80 physicists gathered in Manchester on April 6th and 7th to discuss the future of the LHCb experiment. The LHCb collaboration is currently constructing a significant upgrade to its experiment which will be installed in 2019/2020. The workshop in Manchester, entitled “Theatre of Dreams: Beyond the LHCb Phase I Upgrade”, explored the longer term future of the experiment in the second-half of the coming decade, and thereafter. The image below shows the Workshop participants at the University of Manchester museum.

In the mid-2020s the LHC will be upgraded for higher luminosity operation. At this time the ATLAS and CMS experiments plan to undertake major phase II upgrades of their experiment. These works will necessitate a long-shutdown of at least 2.5 years duration. The meeting discussed enhancements to the LHCb experiment, dubbed a Phase Ib upgrade, that could be installed at this time. Although relatively modest, these improvements could bring significant physics benefits to the experiment. These include an addition to the particle Identification system using an innovative time of flight system based on Cherenkov light; placing detector chambers along the sides of the LHCb dipole to extend the physics reach by reconstructing lower momentum particles; and replacing the inner region of the electromagnetic calorimeter with new technology, thus extending the experiment’s measurement programme with photons, neutral pions and electrons.

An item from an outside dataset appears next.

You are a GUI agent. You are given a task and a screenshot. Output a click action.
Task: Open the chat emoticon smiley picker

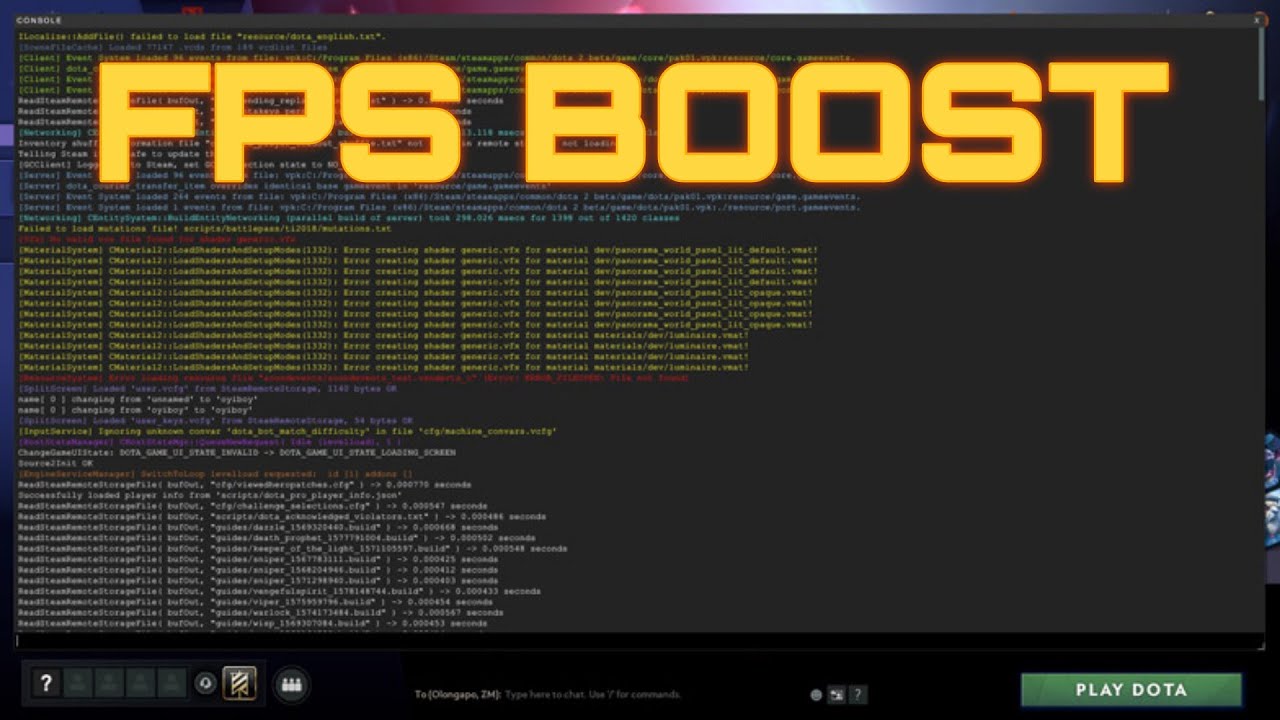(816, 695)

In the second half of the 2020s, the LHCb upgraded experiment that is currently under construction will reach the end of its planned programme. At this time a Phase II upgrade of the experiment could be foreseen. The goal would be to collect an integrated luminosity of at least 300 fb-1, with an instantaneous luminosity a factor ten above the upgrade that will operate in the 2020s. Promising high luminosity scenarios for LHCb from the LHC machine perspective were shown which would potentially allow this goal to be reached, and each of the elements of the LHCb experiment presented their first thoughts on how these goals might be achieved. The experimental physics programme, the theory perspectives of heavy flavour physics, and the anticipated reach of Belle II and the other LHC experiments were also considered.

Many promising ideas were presented at the workshop and these will be followed up in the forthcoming months to identify the requirements and the R&D programmes that will be needed to bring these concepts to reality.

The meeting was sponsored by STFC, Institute of Physics and Institute of Particle Physics Phenomenology and the University of Manchester.